**What you will do:** When you retype the listing, keep every word exactly as it appears.

**Exercise data:**

- - - - - - -

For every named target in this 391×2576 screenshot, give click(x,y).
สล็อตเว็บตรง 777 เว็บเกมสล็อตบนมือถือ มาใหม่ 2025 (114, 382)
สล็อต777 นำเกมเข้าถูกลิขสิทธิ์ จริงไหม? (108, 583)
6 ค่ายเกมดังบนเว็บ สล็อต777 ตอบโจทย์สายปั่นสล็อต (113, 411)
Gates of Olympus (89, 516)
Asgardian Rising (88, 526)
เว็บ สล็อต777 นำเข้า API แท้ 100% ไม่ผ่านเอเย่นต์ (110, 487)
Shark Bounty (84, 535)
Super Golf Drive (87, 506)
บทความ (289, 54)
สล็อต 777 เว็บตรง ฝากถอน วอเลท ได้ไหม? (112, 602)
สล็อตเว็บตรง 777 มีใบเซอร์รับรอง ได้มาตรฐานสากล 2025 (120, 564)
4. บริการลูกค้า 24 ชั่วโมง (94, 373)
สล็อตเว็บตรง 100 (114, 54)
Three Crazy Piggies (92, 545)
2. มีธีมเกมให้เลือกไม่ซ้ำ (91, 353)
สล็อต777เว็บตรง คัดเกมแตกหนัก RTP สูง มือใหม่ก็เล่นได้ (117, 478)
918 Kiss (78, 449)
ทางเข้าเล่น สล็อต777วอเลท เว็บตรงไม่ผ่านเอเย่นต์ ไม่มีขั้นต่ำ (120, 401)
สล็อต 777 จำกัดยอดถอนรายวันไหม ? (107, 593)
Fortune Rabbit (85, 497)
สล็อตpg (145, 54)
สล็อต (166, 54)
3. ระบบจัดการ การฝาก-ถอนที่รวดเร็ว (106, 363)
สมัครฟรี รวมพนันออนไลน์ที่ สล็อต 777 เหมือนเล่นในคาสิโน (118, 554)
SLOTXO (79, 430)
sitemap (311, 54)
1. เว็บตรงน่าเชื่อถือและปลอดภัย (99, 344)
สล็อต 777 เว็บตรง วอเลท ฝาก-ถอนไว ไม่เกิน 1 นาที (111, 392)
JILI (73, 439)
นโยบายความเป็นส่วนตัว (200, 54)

- - - - - - -

**Task result:**
For every named target in this 391×2576 screenshot, give click(x,y).
สล็อตเว็บตรง 777 เว็บเกมสล็อตบนมือถือ มาใหม่ 2025 (114, 382)
สล็อต777 นำเกมเข้าถูกลิขสิทธิ์ จริงไหม? (108, 583)
6 ค่ายเกมดังบนเว็บ สล็อต777 ตอบโจทย์สายปั่นสล็อต (113, 411)
Gates of Olympus (89, 516)
Asgardian Rising (88, 526)
เว็บ สล็อต777 นำเข้า API แท้ 100% ไม่ผ่านเอเย่นต์ (110, 487)
Shark Bounty (84, 535)
Super Golf Drive (87, 506)
บทความ (289, 54)
สล็อต 777 เว็บตรง ฝากถอน วอเลท ได้ไหม? (112, 602)
สล็อตเว็บตรง 777 มีใบเซอร์รับรอง ได้มาตรฐานสากล 2025 (120, 564)
4. บริการลูกค้า 24 ชั่วโมง (94, 373)
สล็อตเว็บตรง 100 (114, 54)
Three Crazy Piggies (92, 545)
2. มีธีมเกมให้เลือกไม่ซ้ำ (91, 353)
สล็อต777เว็บตรง คัดเกมแตกหนัก RTP สูง มือใหม่ก็เล่นได้ (117, 478)
918 Kiss (78, 449)
ทางเข้าเล่น สล็อต777วอเลท เว็บตรงไม่ผ่านเอเย่นต์ ไม่มีขั้นต่ำ (120, 401)
สล็อต 777 จำกัดยอดถอนรายวันไหม ? (107, 593)
Fortune Rabbit (85, 497)
สล็อตpg (145, 54)
สล็อต (166, 54)
3. ระบบจัดการ การฝาก-ถอนที่รวดเร็ว (106, 363)
สมัครฟรี รวมพนันออนไลน์ที่ สล็อต 777 เหมือนเล่นในคาสิโน (118, 554)
SLOTXO (79, 430)
sitemap (311, 54)
1. เว็บตรงน่าเชื่อถือและปลอดภัย (99, 344)
สล็อต 777 เว็บตรง วอเลท ฝาก-ถอนไว ไม่เกิน 1 นาที (111, 392)
JILI (73, 439)
นโยบายความเป็นส่วนตัว (200, 54)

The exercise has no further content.